Uno de los caminos más enrevesados que
nos toca recorrer alguna vez es el de las expectativas. Por una parte, está lo
que uno mismo espera de otros. A menudo te descubres ilusionado, anhelante,
deseoso. Esperas que otros actúen de una manera determinada, tal vez un gesto,
una llamada, una palabra, una mirada... Interpretas eso que ha de ocurrir. En
tu imaginación es señal de afecto, de aprecio, de valoración. Y por eso mismo,
si no llega, empiezas a agobiarte pensando que para esos otros tú no vales, no
importas... No se te ocurre pensar que los tiempos a veces son diferentes, o
que esos otros tal vez no expresen las cosas de la manera que tu imaginación
exige. Y así, empieza una espiral compleja. Cuanto más defraudan tus
expectativas, más se multiplican estas. Y más se resquebraja el suelo sobre el
que caminas.
En el extremo opuesto, está lo que
piensas que otros esperan de ti. También eso es laberíntico. Te importa
cumplir: hacer las cosas bien, acertar, responder lo que se supone que tienes
que responder, tener la palabra precisa, no defraudar nunca...

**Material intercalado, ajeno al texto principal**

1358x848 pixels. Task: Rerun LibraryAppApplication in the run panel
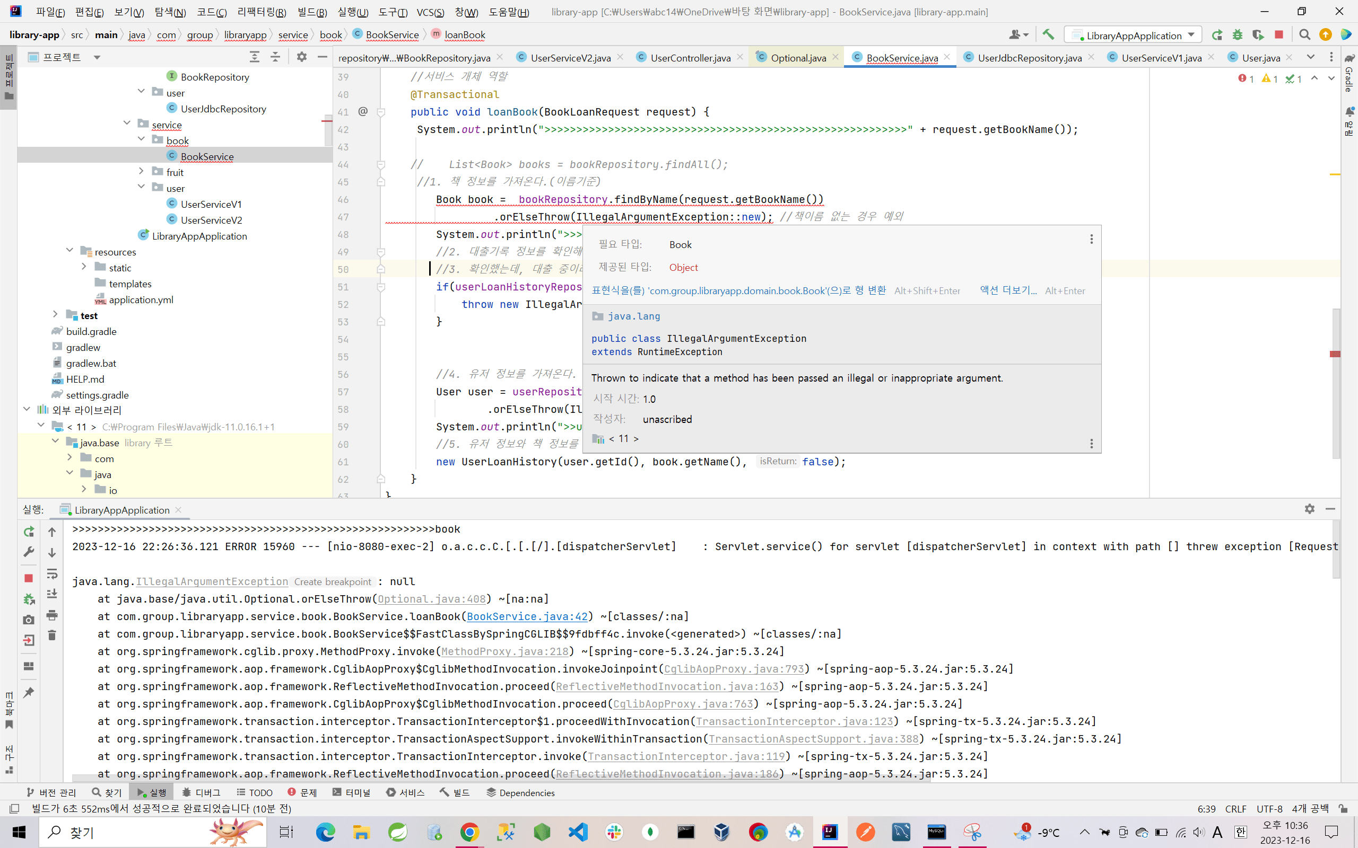29,531
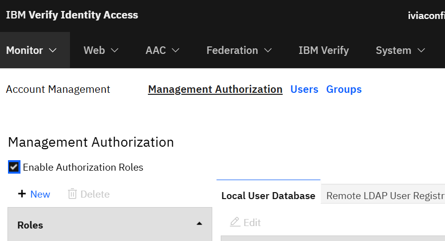Click the Roles sort arrow icon
Image resolution: width=445 pixels, height=241 pixels.
[199, 224]
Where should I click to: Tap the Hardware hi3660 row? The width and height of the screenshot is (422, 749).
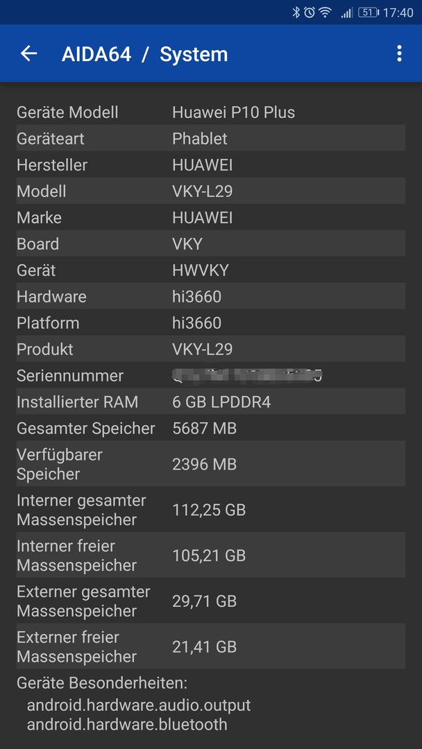[211, 296]
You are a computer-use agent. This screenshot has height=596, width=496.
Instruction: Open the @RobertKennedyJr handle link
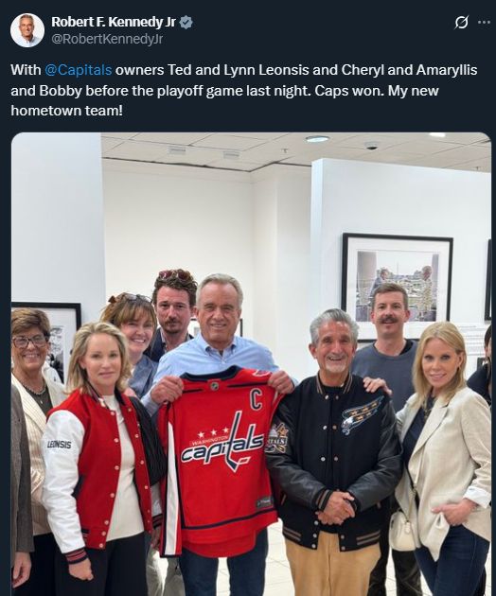click(x=107, y=39)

La trampa de todo esto es que, la
mayoría de las veces, esas expectativas ajenas no son más que el falso reflejo
de nuestros propios anhelos. Somos nosotros, en versión superhéroe, quienes
ponemos el listón. Y cuando empezamos a pensar que nuestra valía depende de
esas metas y no de nuestra verdad, nos encontramos dando vueltas de aquí para
allá, buscando contentar a nuestro yo más exigente. Y lo peor es que pensamos
que todo es por los demás. Queremos dar la talla, pero...
¿Quién puede acertar siempre?
La gran trampa
de este tipo de expectativas es el silencio. Porque es ahí donde se van
gestando. En el no hablar de las cosas. No decir al otro cómo te sientes. No
compartir tu inseguridad, cuando la hay, o tus limitaciones. Las palabras no
dichas, los conflictos no expresados, las necesidades no mostradas –por miedo a
resultar demasiado vulnerable– se van convirtiendo en un muro que te aísla. Y
de ese material se van construyendo las paredes del laberinto.
Hasta que llega
alguien con quien puedes compartir esa parte más frágil. Hasta que llega
alguien a quien puedes decir, sencillamente: "esto es lo que hay". O
con quien puedes reírte de tus límites, sabiendo que te quiere así. Y entonces,
en ese alguien, la amistad se vuelve puerta de salida.